We read Psalm 142 earlier, a prayer of longing, lament, hope from one who has given himself up to one of the powers of the universe: “You are my refuge, my portion in the land of the living. Attend to my cry, for I am brought very low…”
Theologian and Old Testament scholar Walter Brueggemann discerns a thread running throughout the Hebrew texts that presents two ways of being on the world: you can ally yourself with either the state or the spirit: the political nation-state or religious/spiritual faith and conviction. One is constantly given the choice to live within and for either the kingdom of Pharaoh or the kingdom of God.
Consider the meltdown of the world financial system we’ve witnessed this week: Wall St. in turmoil, the bankruptcies and government by-outs of huge financial conglomerates, the very people who’ve deregulated the financial institutions up in arms and now calling for new and more intrusive government regulation. Now we know it’s broken. Now we’re scared to death. And maybe we have reason - our nation-state is at risk.
Before the crash, however, we could have imagined we were on solid footing. Before the crash, we tended to think about the success or failure of our nation-state in terms of how that state treated those of us at the top of the food chain, in terms of how the state propped up its most powerful stockholders, in terms of how safe the state could keep its most privileged citizens.
We could have taken - and often did take - the expedient and politically correct viewpoint: as members of the privileged classes in arguably the most powerful nation-state on earth, we could say, “Gosh. Aren’t we good? Look how well we’re doing; look how much we have; look how safe we are.” By many measurements, we were good, we were doing well, we did have a lot, we were safer than most people on earth.
We relied on Pharaoh and his minions and the powers brought to bear by our allegiances to him to take care of us, and it worked well – for us, for our friends - for a time. But when the kingdom of Pharaoh breaks down, when the stores of grain are found to be empty in the face of famine, or when the curtain is pulled aside to expose a financial system of smoke and mirrors that prop up the powers that appear to be, then we have to wonder if we’ve thrown our lot in with the wrong bunch.
Now you can say that this is only window dressing, just a belief system, and it’s only about a shift in worldview, not really anything that could change the world.
But it does change things.
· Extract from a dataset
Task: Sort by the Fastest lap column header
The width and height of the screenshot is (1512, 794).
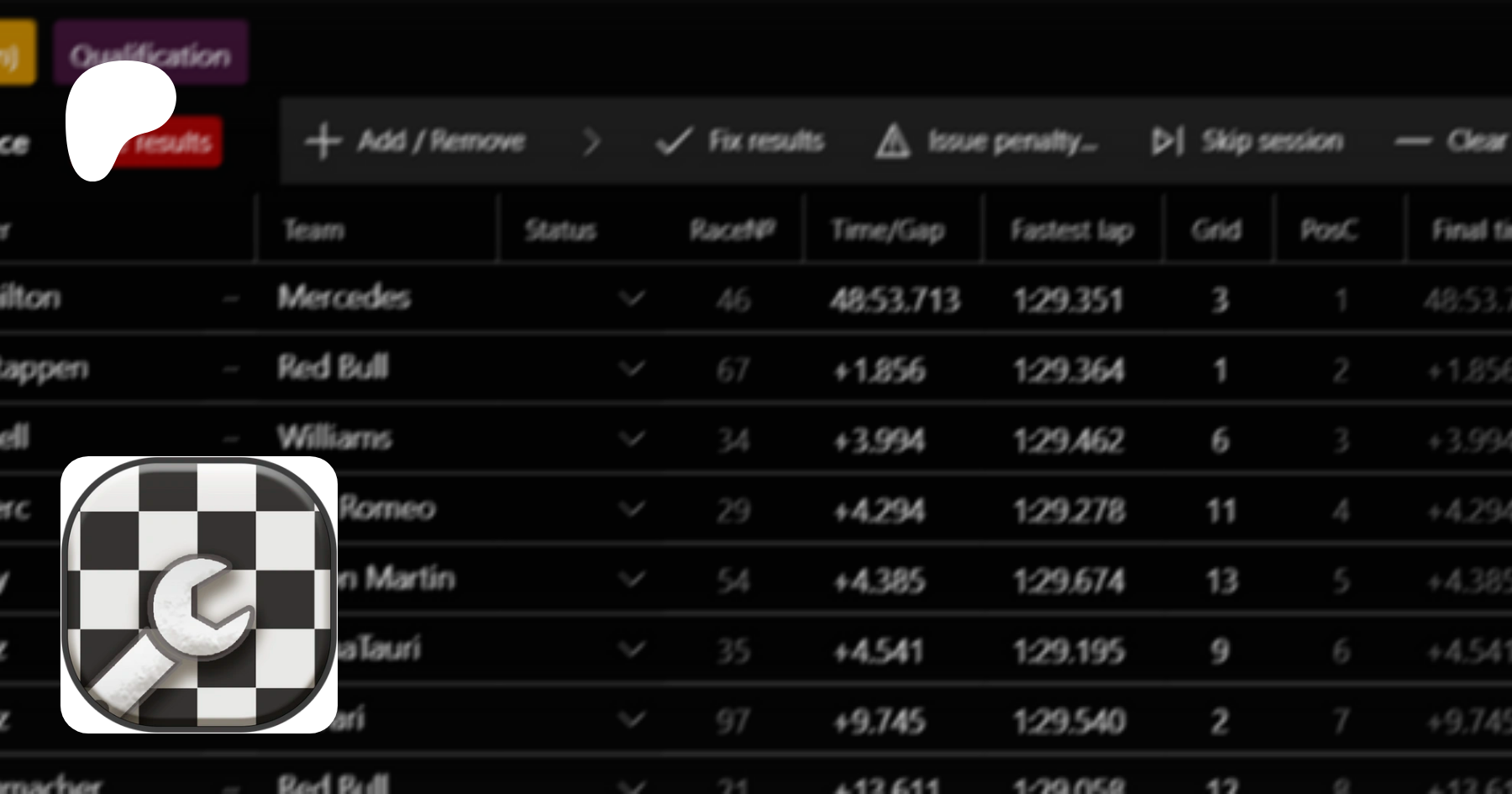Action: [x=1072, y=229]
When we shift our allegiances from politics to religion, we become not so concerned with those at the top of the food chain but with those at the bottom who have nothing to eat; we become not so concerned with propping up the most powerful stockholders but with providing for the powerless who own nothing; we become not so concerned with how safe the most privileged already are but with justice for the underprivileged and the expendables and the powerless. We start to see that the strength of our nation-state should be measured not by how the most powerful among us are doing, but by how the most vulnerable among us are doing, including the poor, including the hungry, including the mentally ill, including at-risk kids, including hurricane victims, including all the most vulnerable - including prisoners.
Mark Earley, again, the former Republican attorney general I mentioned a moment ago, once served in the high courts of Pharaoh but now serves the lowest of the low. Earley is now involved with an organization called Prison Fellowship Ministries. He ministers to and with the very people he worked to put behind and keep behind bars. He is no liberal do-gooder, and no Pollyanna, either. But he meets a tremendous number of prisoners who committed crimes in their late teens or early twenties, committing terrible acts of misguided youth. “Now they’re in their 40’s or 50’s,” he says, “and they shouldn’t be in prison anymore. After serving significant portions of their sentences, shouldn’t we provide some opportunity for a look back?” Shouldn’t parole be a possibility? Isn’t hope the least we can offer people?
In reality, the choice between politics and religion, between Pharaoh and God, is one we make, sadly, without giving it much conscious thought. Most of us serve both masters to some extent and float back and forth seamlessly between the two. It is in crisis, however, when the questions become most stark: Whose are you? Whom will you serve? What do you most value? How will you treat your neighbor?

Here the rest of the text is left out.